As access to services is pushed online, the scope of sensitive information that a user must protect broadens. Among this sensitive information, passwords as well as credit card numbers (CCNs) and social security numbers (SSNs) are the most prominent examples. Users increasingly find themselves in the position of having to enter sensitive information on untrusted machines, with the ensuing risk of compromising that information. By logging in to email accounts, bank and brokerage accounts, employee benefits sites, dating and social networking sites from an untrusted computer, users are at risk that a keylogger or other spyware will capture the password and gain unauthorized access. Users who reserve a hotel or rental car using a credit card number risk leaving all the ingredients necessary for credit card fraud on the untrusted computer. In addition, many banks use social security numbers as userids, and require these numbers for some transactions. Thus, these SSNs are particularly sensitive as knowing someone's SSN is a key component of identity theft.

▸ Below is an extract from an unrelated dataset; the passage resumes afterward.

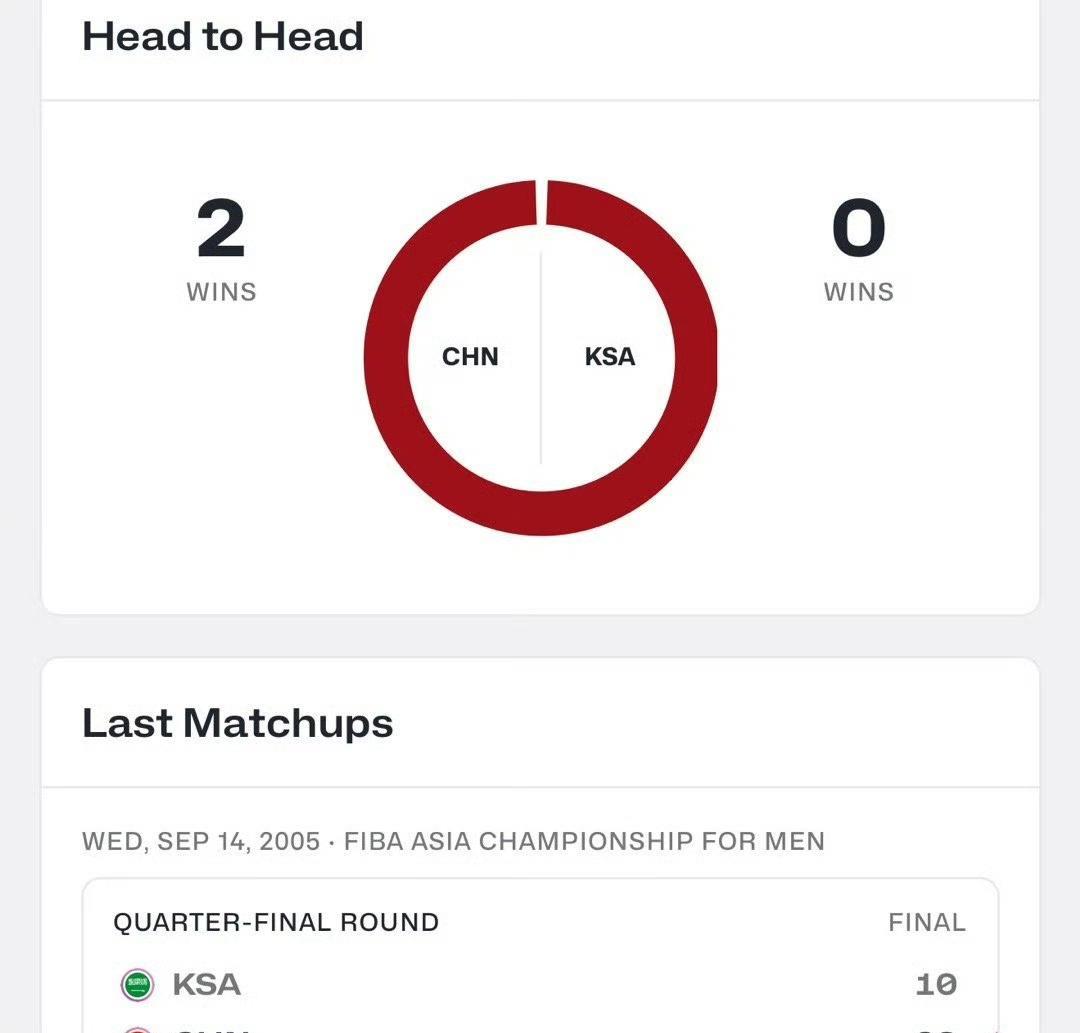Open the FIBA ASIA CHAMPIONSHIP FOR MEN link

[584, 841]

Public or shared computers, like those found in internet cafés or kiosks, should be assumed untrusted, and due to poor security policies, risky browsing habits, installing executables of both unknown and known origin, home computers also can easily be infected with spyware. Key and mouse logging software are also common exploits: a malicious individual or entity may install such software and record keyboard and mouse events—including passwords—entered by an unsuspecting user. In summary, any given computer should be assumed untrusted unless a competent and knowledgeable individual has set it up and maintains it.
The combination of an ever increasing number of services that have to be accessed in password-protected remote login servers, with the increase of security-compromised computers, results in the need for systems and methods to access those services securely, without compromising a user's sensitive information. Existing approaches that address this issue fall essentially into three broad categories. (1) Server-based methods of authentication other than passwords. Examples include on-screen keyboards, two-factor authentication, and challenge-responses systems. These methods have to be adopted by the providers of the services, by introducing major changes to the server in order to provide the alternative method to authenticate the users. In addition, these methods do not provide means for entering sensitive information like CCNs and SSNs. (2) Password management systems. These systems store the sensitive information on either the client or an in-the-cloud server. In the latter, this server delivers the sensitive information directly to the desired destination server on the user's behalf. Nevertheless, storing sensitive information in an in-the-cloud server introduces a new vulnerability: If an attacker gains access to the user's account at this server, access to any sensitive information stored in the server is granted. Further, a server storing the sensitive information of hundreds or thousands of users can itself become a target for attacks. (3) Existing one-time-password systems. In such systems, instead of a single, re-usable password being assigned to a user, a server issues a number of passwords that the user can employ each at most once, e.g., one-time password, to gain access to the server. Typically, the server storing the one-time passwords is the same as the server authenticating the user.